Task prompt:
Rewrite the listing lines from the one containing "Where should I" through the one containing "click(113, 293)", inclusive, renaming "sidebar" as "side panel" and leaving everything else the same. Omit the pictures from your answer.

Source records:
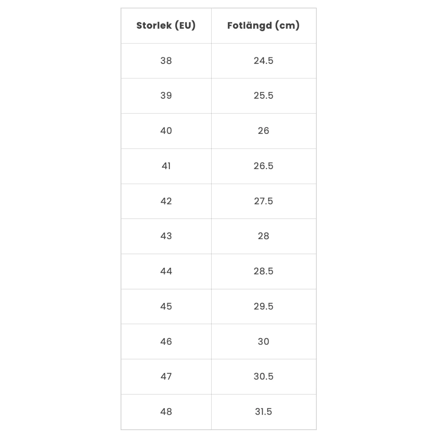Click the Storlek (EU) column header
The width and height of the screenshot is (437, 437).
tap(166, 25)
==
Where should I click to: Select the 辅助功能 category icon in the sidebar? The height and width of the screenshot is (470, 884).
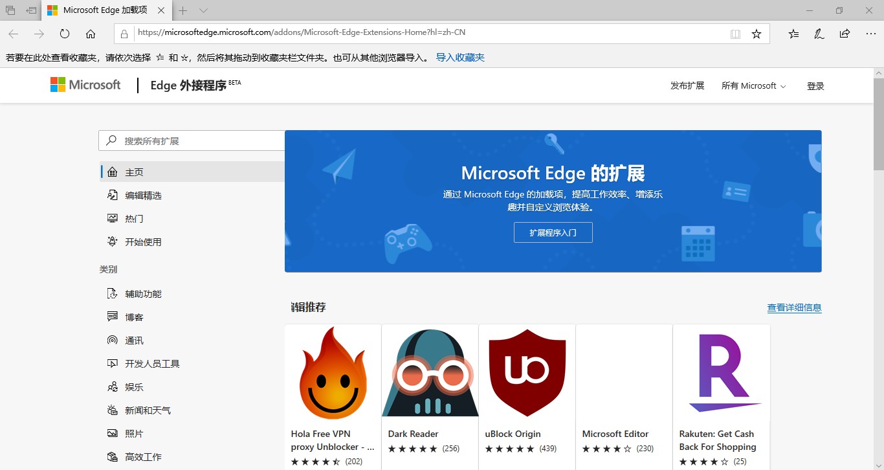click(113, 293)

Solution to this task:
Where should I click to: Select the 辅助功能 category icon in the side panel? The height and width of the screenshot is (470, 884).
click(113, 293)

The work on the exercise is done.